Extension of odontogenic infection into the orbit can occur via a variety of pathways. Root apices are anatomically proximal to adjacent muscle, connective tissue, and sinuses. The most common route of spread is through the maxillary sinus into the inferior orbit via the inferior orbital fissure or defect in the orbital floor [68]. This was the most likely route in our patient. Less common paths include extension via the pterygopalatine regions [9,10], infection ascending from the canine fossa to the orbit [7], or retrograde spread through the ophthalmic vein [11]. In our patient, infection near the root apex of the third molar likely penetrated through the buccal cortical plate to the maxillary sinus, and then ascended via a preexisting orbital floor defect. The imaging studies were suggestive for such a route, and consistent with the history of toothache.

In cases of OOC, a thorough history can be instrumental to rapid appropriate diagnosis. In 13 of 22 published cases reviewed, patients presented with recent history of dental surgery and 4 presented with history of toothache [1215] (Table 1). This sampling may reflect selection bias of cases that were reported primarily in the oral surgery and dental literature. For example, of 5 patients with OOC in another series, none were initially suspected of having an odontogenic source for their illness [7]. This suspicion of dental origin is important, as OOC almost always required surgical intervention for disease resolution. In fact, of the 22 cases reviewed, only 1 did not require either a tooth extraction and/or abscess drainage for resolution of symptoms

Abscess formation is likewise a common complication of orbital extension of dental infection. Of the 22 cases reviewed, 16 required incision and drainage of subperiosteal or orbital abscess (Table 1). This rate is surprising when considering that orbital abscess has been reported as the rarest kind of abscess in the maxillofacial region with a prevalence of only 1.3% [1]. The rarity of OOC prevents determination of precise rates of abscess formation, but even with data aggregated from case reports one can conclude abscess formation is a frequent sequela. Finally, in a case of OOC where abscess is not initially noted, the physician must retain a high index of suspicion for subsequent abscess formation despite proper initial intervention and promising clinical improvement as in the case presentation.

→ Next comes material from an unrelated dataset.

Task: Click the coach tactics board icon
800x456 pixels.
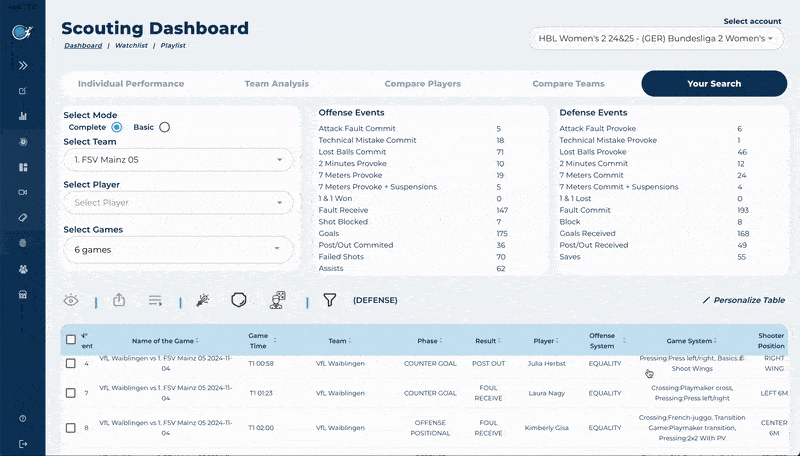Action: click(281, 299)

Imaging is helpful in verifying a dental etiology of orbital cellulitis and CT has been shown to be the modality of choice [7]. Periapical lucency was the most common (36.4%) CT finding associated with OOC in the cases reviewed (Table 1). Other findings include widening of the periodontal ligament space, sinus opacification, and pre-malar soft tissue swelling [7]. Orbital CT can also verify inflammation in the orbital cavity and lead to prompt identification of need for interventions like tooth extractions, sinus exploration, or abscess drainage. Our patient demonstrated abnormal periapical dental granulomas, sinus opacification, and orbital emphysema, allowing us to determine the most likely origin and route of spread of the infection. Later, imaging allowed us to localize and expeditiously drain an abscess that formed despite intravenous antibiotics.

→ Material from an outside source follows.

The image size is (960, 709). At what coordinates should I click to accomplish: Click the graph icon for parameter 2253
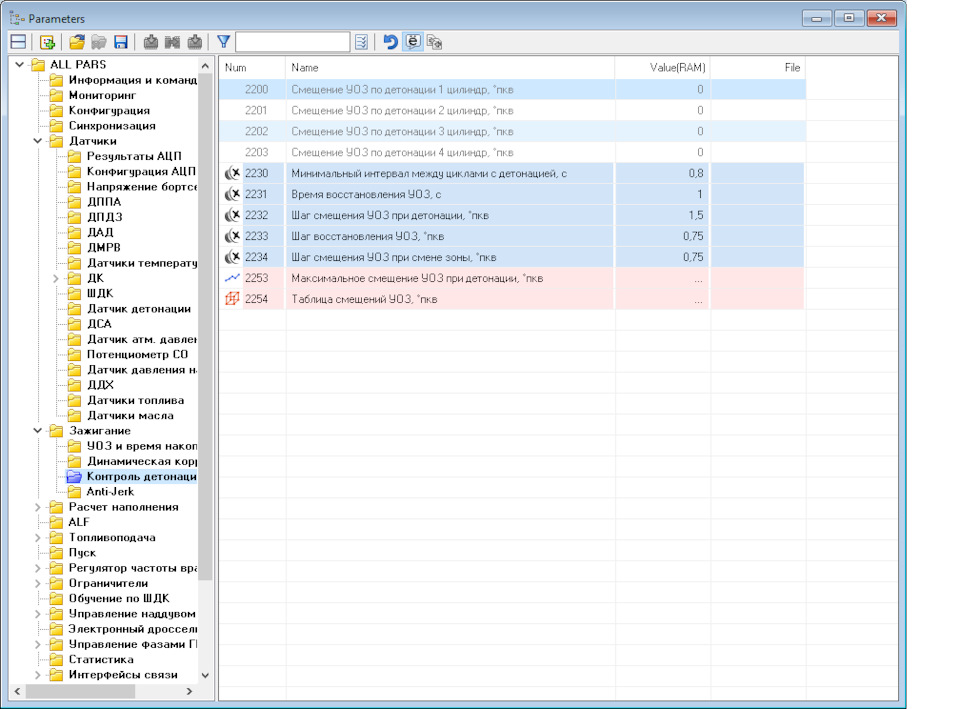pos(232,278)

Odontogenic orbital cellulitis is a rare but serious infection with high risk of visual loss. This infection can necessitate intensive monitoring, serial imaging, multi–disciplinary care, and surgical intervention. As not all patients will present with a dental complaint, or after a recent dental procedure, the dental origin may remain unsuspected during the acute presentation. It is important for the practitioner to consider this rare source for orbital cellulitis, to have a low threshold for imaging suspicious cases, and to consider the frequent association of abscess formation with this infection.